Later Life Mortgages for Retirement: Protect Your Family’s Future
The world is changing. We are living longer and retiring later, and many people need to work until a much older age than ever before. But what happens when you retire? The answer to that question might be an “later life mortgage.”
A later life mortgages is a loan that you take out when you retire, typically from your company. You’ll get monthly payments like with any other type of mortgage or home equity line of credit (HELOC) and the interest rate might be tied to something called an “index.” Indexes are set by Wall Street banks and they can change over time depending on things like inflation rates. When it comes time for you to pay off the last bit of this debt, you either sell your house to cover it or hand the keys back to your lender.

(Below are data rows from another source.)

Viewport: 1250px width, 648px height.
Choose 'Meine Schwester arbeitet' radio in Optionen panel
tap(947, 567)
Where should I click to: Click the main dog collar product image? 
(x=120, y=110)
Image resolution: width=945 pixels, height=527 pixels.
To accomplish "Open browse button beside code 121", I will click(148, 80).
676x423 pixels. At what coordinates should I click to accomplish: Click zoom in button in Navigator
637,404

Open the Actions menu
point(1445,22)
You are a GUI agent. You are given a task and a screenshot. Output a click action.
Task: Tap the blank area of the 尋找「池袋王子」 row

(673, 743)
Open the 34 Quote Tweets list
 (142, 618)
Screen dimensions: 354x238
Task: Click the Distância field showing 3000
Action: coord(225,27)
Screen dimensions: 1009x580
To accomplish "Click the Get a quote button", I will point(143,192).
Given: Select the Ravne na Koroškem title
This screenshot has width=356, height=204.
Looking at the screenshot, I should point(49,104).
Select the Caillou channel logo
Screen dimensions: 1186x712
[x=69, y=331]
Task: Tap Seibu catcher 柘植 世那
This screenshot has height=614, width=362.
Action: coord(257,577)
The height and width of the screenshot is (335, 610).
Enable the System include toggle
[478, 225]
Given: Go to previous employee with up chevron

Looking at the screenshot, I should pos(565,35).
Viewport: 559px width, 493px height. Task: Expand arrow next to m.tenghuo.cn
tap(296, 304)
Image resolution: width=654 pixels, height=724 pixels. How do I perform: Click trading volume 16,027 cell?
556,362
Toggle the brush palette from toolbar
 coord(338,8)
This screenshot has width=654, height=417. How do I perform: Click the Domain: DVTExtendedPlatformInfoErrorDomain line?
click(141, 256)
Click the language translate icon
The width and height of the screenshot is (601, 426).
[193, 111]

This kind of financing is different than most mortgages because there’s no limit as long as it reflects the market value at all times during retirement years–you’re never required to sell your house, unlike with a traditional mortgage.
This can be an excellent option for people who have been saving money their whole lives but aren’t ready to retire yet–they could borrow against what they’ve saved and don’t need anymore while still living in the same home.
And it’s important to know that this kind of financing is not just one-size-fits all, so you should talk to your employer or retirement center about which would work best for them.
One small drawback to this kind of financing is that you might have to pay taxes on the loan–but if your interest rate isn’t too high, it shouldn’t be a big deal.